The alleged hacking of a former top aide at the Department of Veterans Affairs (VA) was unrelated to the travel scandal she was embroiled in and was limited to “relatively unsophisticated ‘spoofing,’ ” according to a government watchdog.
At issue is the VA inspector general’s allegation that Vivieca Wright Simpson, who has since resigned as chief of staff, doctored an email in order to gain approval to use taxpayer dollars to pay for VA Secretary David Shulkin ’s wife to accompany him on a trip to Europe.
Shulkin has said Wright Simpson showed him evidence backing up her denial that she sent the email in question and has suggested the email was sent by hackers looking to undermine him.
In a letter released Wednesday by the top Democrat on the House Veterans’ Affairs Committee, the VA’s Office of Inspector General (OIG) says it secured Wright Simpson’s VA-issued computers and mobile devices in consultation with the FBI and Department of Justice (DOJ), but that it does not believe a forensic analysis is warranted.
“In the nearly two weeks since the release of our report, the nature of the alleged compromise of Ms.
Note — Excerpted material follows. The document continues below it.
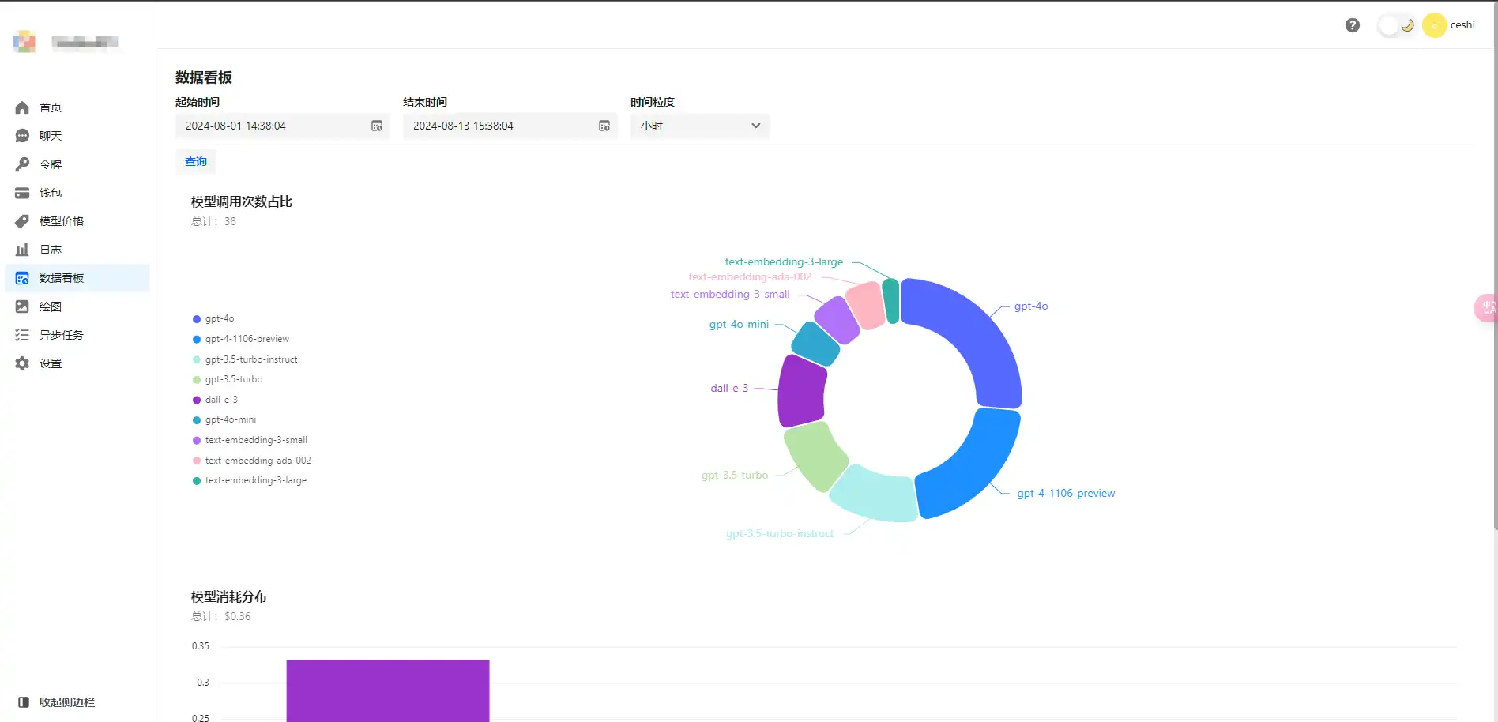Click the drawing image icon
The image size is (1498, 722).
tap(22, 306)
Wright Simpson’s VA email account has become clearer,” Inspector General Michael Missal wrote in the letter. “The OIG now believes that the allegations of ‘hacking’ are limited to unrelated and relatively unsophisticated ‘spoofing’ of Ms. Wright Simpson’s identity through messages sent from an external, non-VA email address.”
The evidence Wright Simpson showed Shulkin was an email sent Feb. 14 to a VA finance employee seeking to obtain payment on a purchase order, Missal said. The email was marked “external” and was sent from a comcast.net email address using “Vivieca Wright Simpson” as the display name.
“Given the ‘external’ markings and the comcast.net email domain, it is obvious from the face of the ‘Vivieca Wright Simpson’ email that it did not originate from the VA email system,” Missal wrote.
The VA’s information technology (IT) staff also told the inspector general that it has no evidence Wright Simpson’s actual VA email account was compromised, Missal said.
IT staffers have, however, identified a phishing attack where a VA employee is impersonated in order to get another employee to reveal private information or to get a fraudulent payment.
“VA IT staff appear to be keeping VA employees informed and advised of actions they should take in response to such efforts,” Missal wrote. “We will continue to work with the department to monitor the alleged phishing/spoofing and stand ready to investigate all credible allegations of email and computer hacking or other violations at VA if additional evidence is developed.”
Shulkin told the inspector general he “did not mean to imply” to reporters that Wright Simpson’s VA account was hacked.
“Secretary Shulkin informed us that, in speaking with reporters about Ms. Wright Simpson’s allegations, he did not mean to imply that her VA email had been ‘hacked,’ ” Missal wrote. “Secretary Shulkin said that he was not aware of any allegations relating to Ms. Wright Simpson’s email beyond the information she showed him on the morning of February 14 — that is, the ‘comcast.net’ email described above.”
Rep. Tim Walz (D-Minn.), ranking member of the House Veterans’ Affairs Committee, said in a statement Wednesday he appreciates the quick response from the inspector general, the FBI and the DOJ.
“I firmly believe allegations of potential criminal activity carried out on VA computers and networks ought to be taken seriously, and I offer my sincere gratitude and appreciation to Inspector General Missal, the FBI and DOJ for looking into the matter, quickly responding to my request, and determining that VA’s email system had not been compromised,” he said. “Accountability at VA will always be paramount and I expect VA will take additional actions if appropriate after VA completes its review of the OIG’s report.”